→ Work to be completed
Wherever the word "agent" shows up in the data, report the line it sits in.
* * *
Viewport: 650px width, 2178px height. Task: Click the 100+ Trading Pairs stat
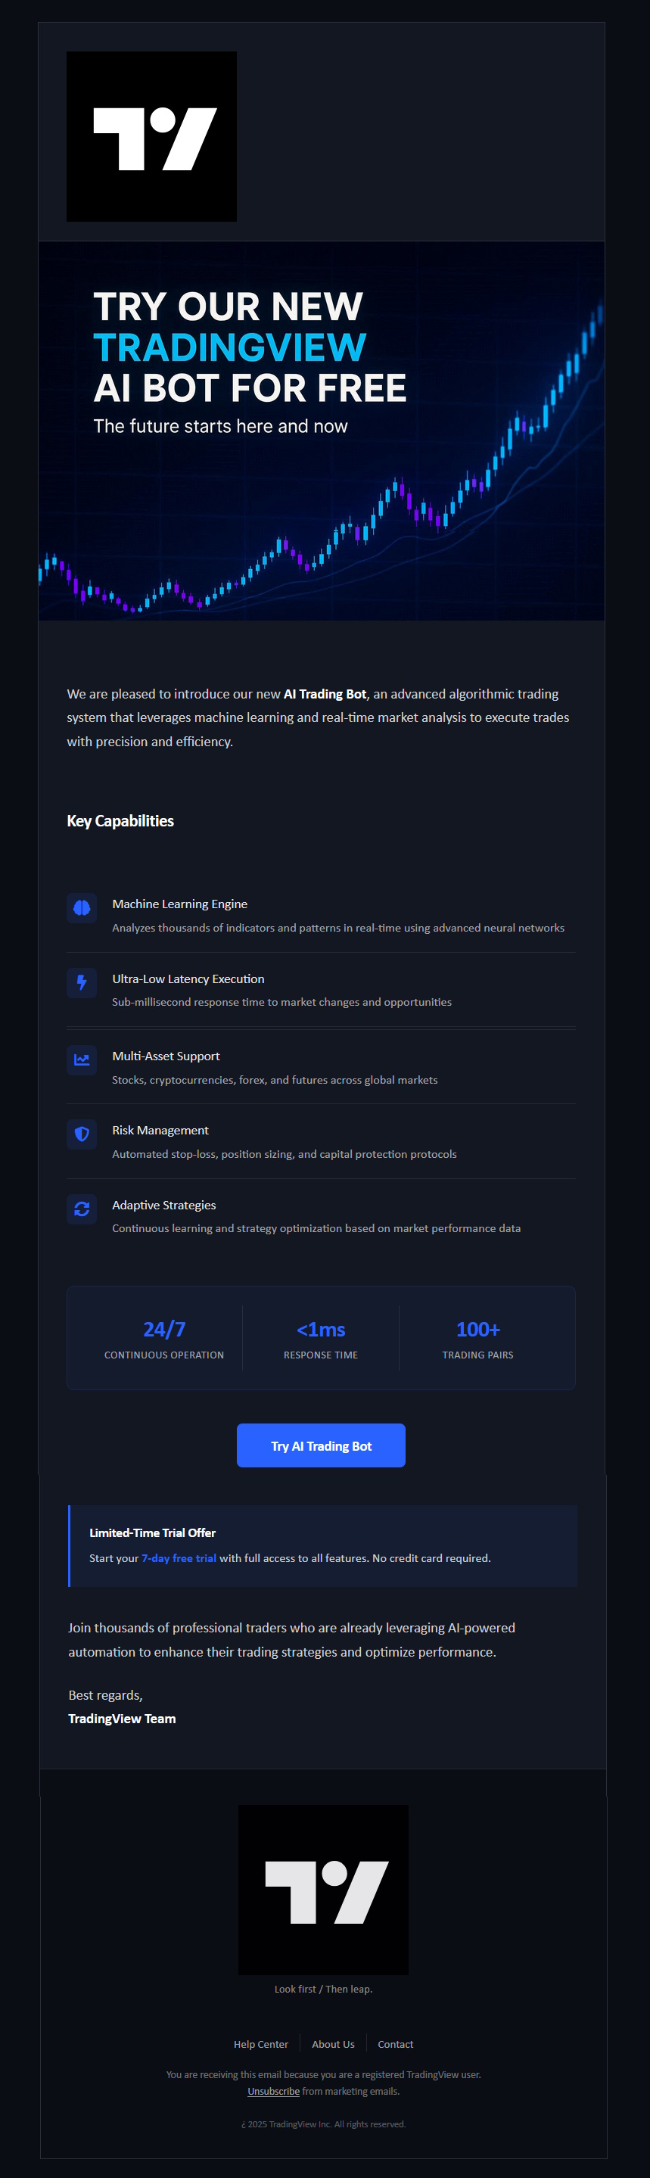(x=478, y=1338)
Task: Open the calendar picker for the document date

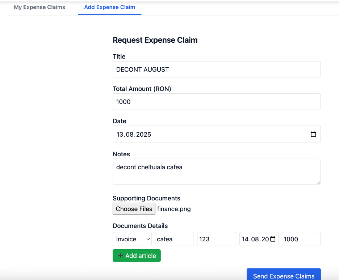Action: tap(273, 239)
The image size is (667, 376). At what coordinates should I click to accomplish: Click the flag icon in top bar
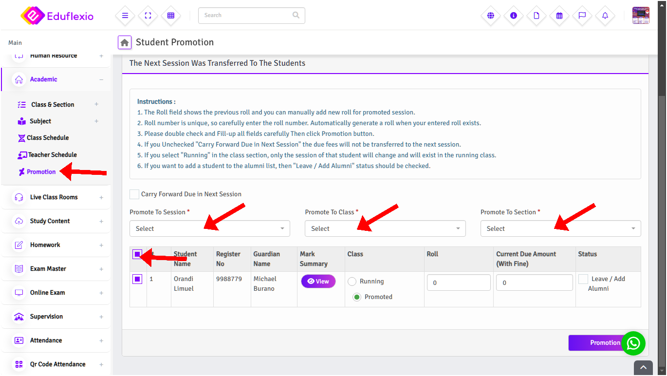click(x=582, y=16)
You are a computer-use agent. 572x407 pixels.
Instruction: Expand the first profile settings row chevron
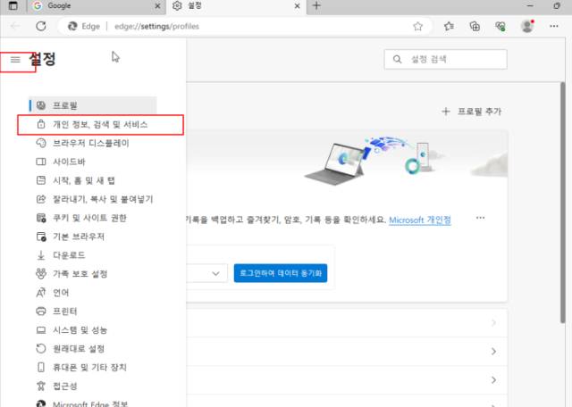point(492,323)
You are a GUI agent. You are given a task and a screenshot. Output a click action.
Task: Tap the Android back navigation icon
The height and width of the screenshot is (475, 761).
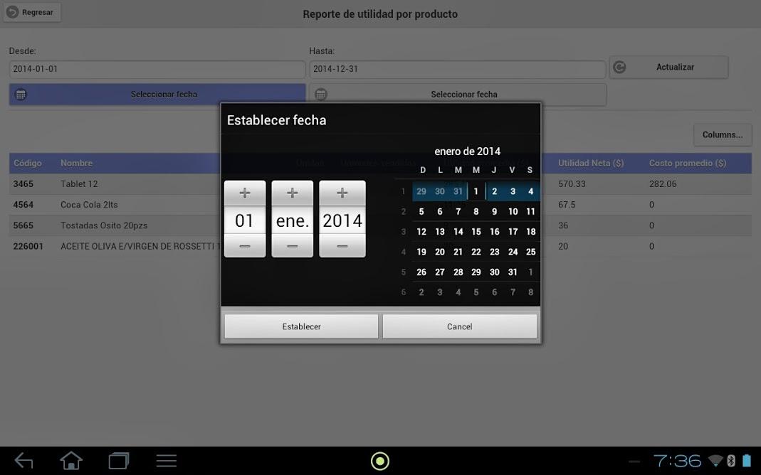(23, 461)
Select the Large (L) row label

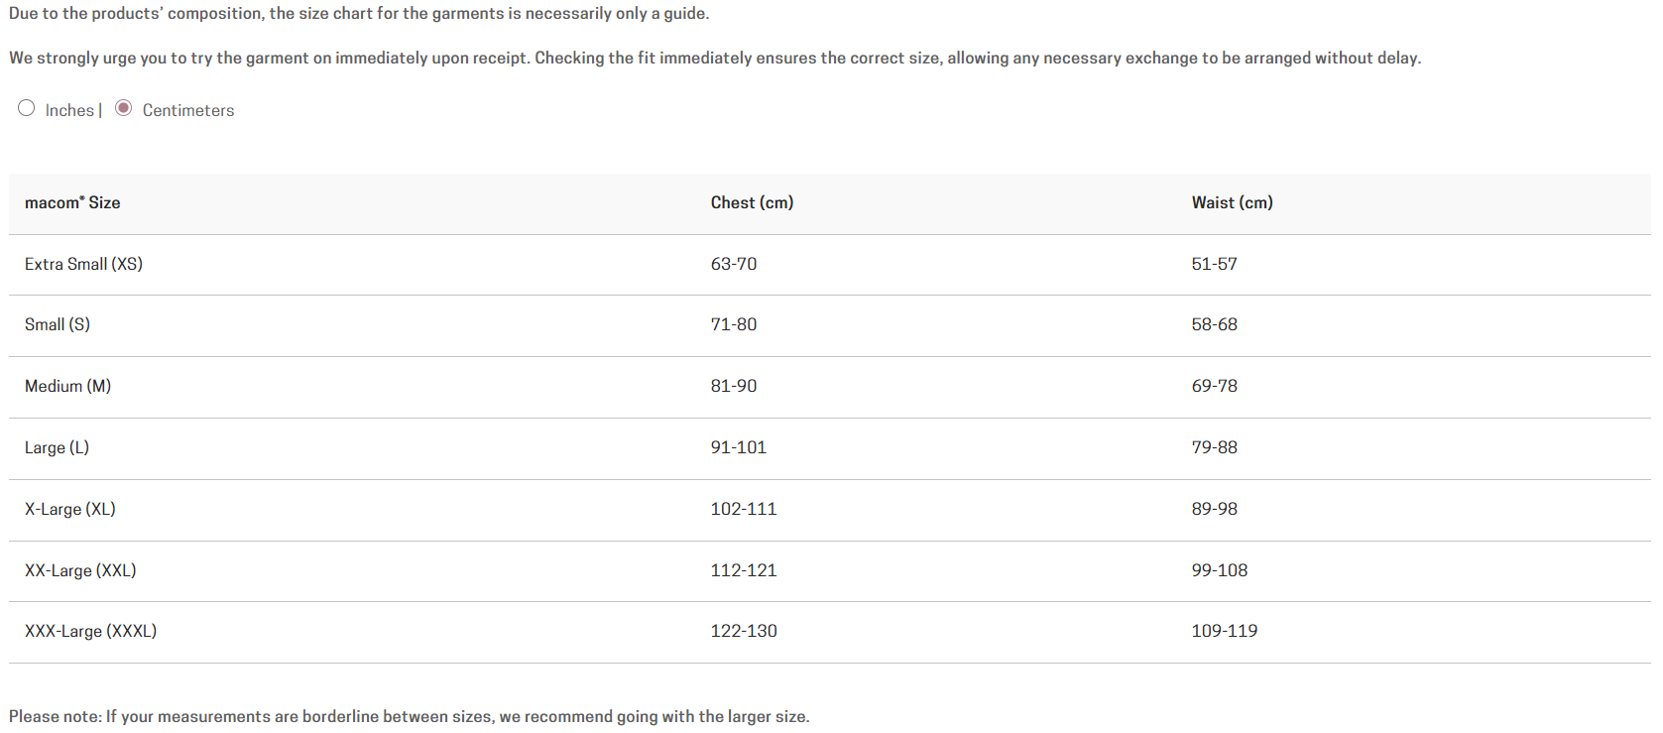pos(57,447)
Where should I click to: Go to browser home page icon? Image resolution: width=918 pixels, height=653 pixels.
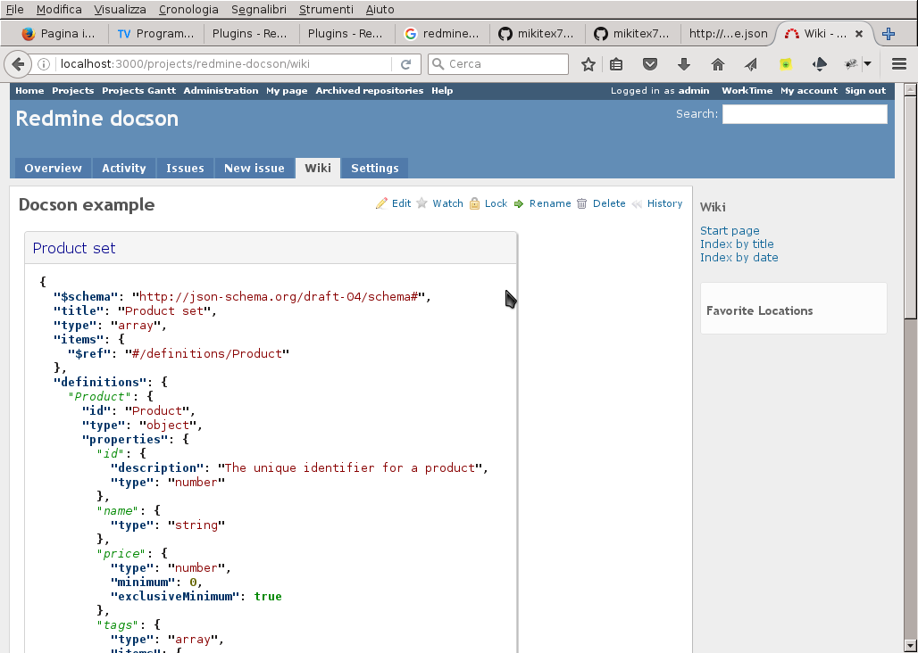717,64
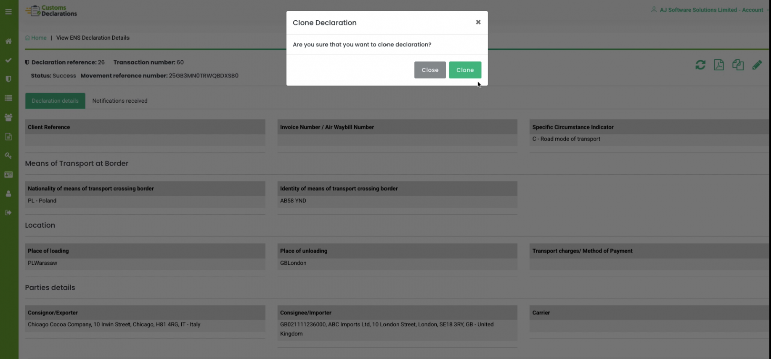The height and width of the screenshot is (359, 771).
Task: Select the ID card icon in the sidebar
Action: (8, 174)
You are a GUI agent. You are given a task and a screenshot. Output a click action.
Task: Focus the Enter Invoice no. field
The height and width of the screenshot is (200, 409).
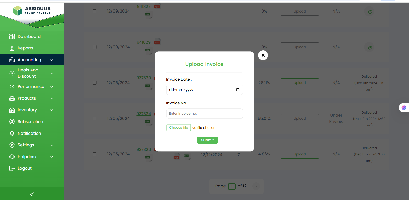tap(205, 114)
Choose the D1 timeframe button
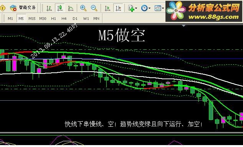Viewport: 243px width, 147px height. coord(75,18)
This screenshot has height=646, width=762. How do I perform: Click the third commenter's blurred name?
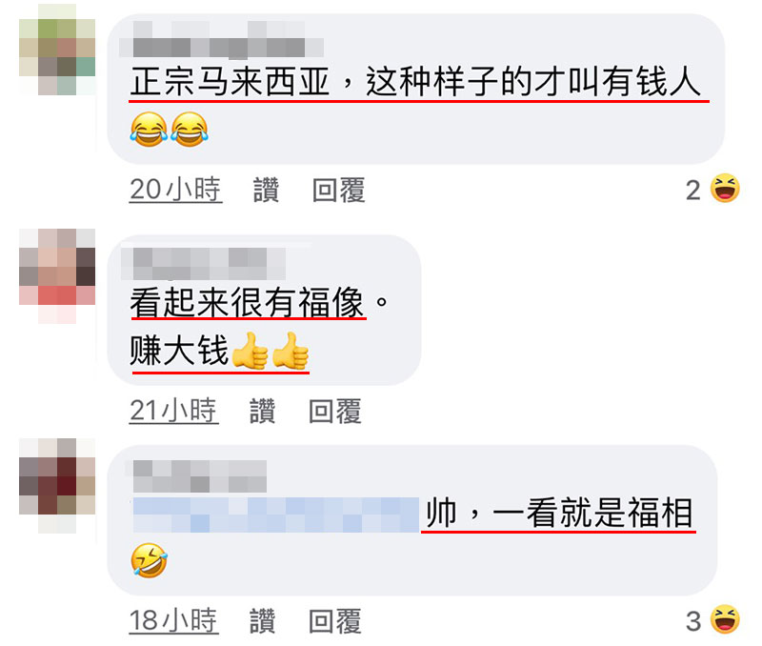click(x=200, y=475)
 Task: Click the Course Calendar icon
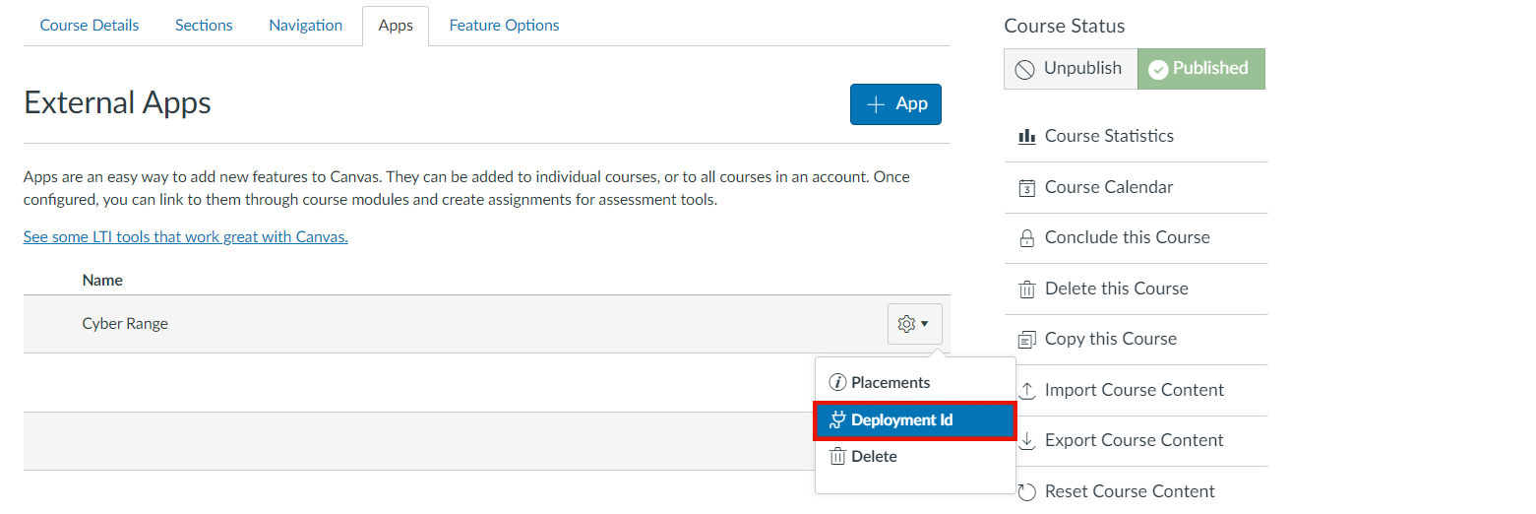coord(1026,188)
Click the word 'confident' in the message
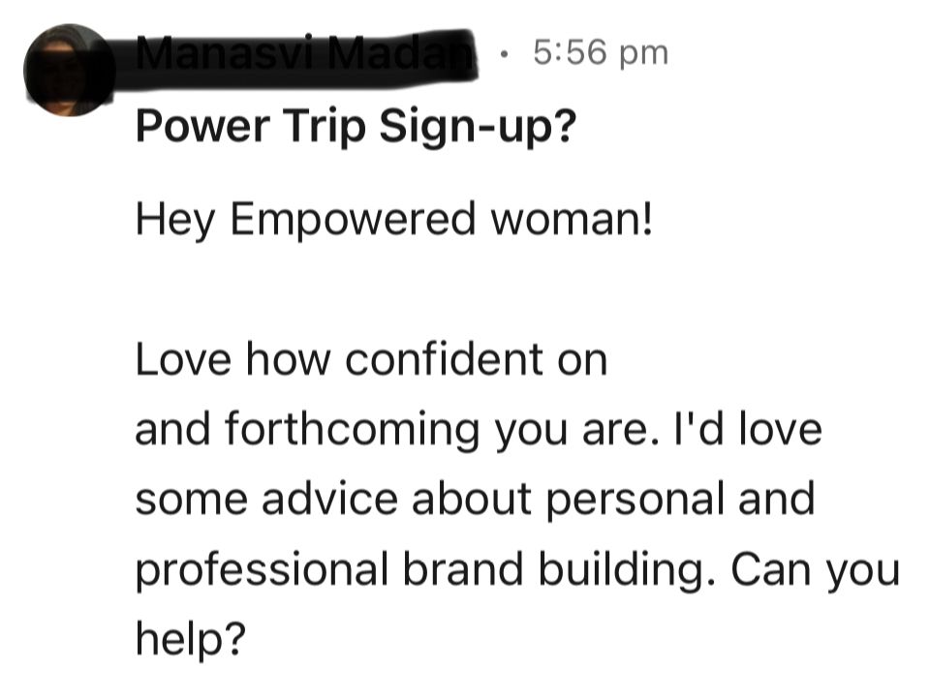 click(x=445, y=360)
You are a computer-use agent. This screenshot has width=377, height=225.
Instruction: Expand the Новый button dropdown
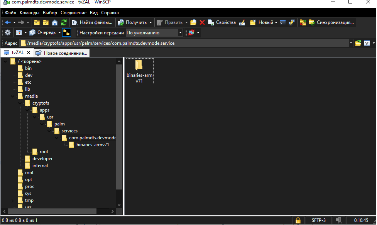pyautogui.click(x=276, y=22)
* * *
→ Answer area
You are a computer-use agent. 572x407 pixels.
You are a GUI agent. You are given a task and a screenshot. Output a click action.
You are a GUI agent. You are given a task and a screenshot. Output a click action.
You are a computer-use agent. This screenshot has width=377, height=225.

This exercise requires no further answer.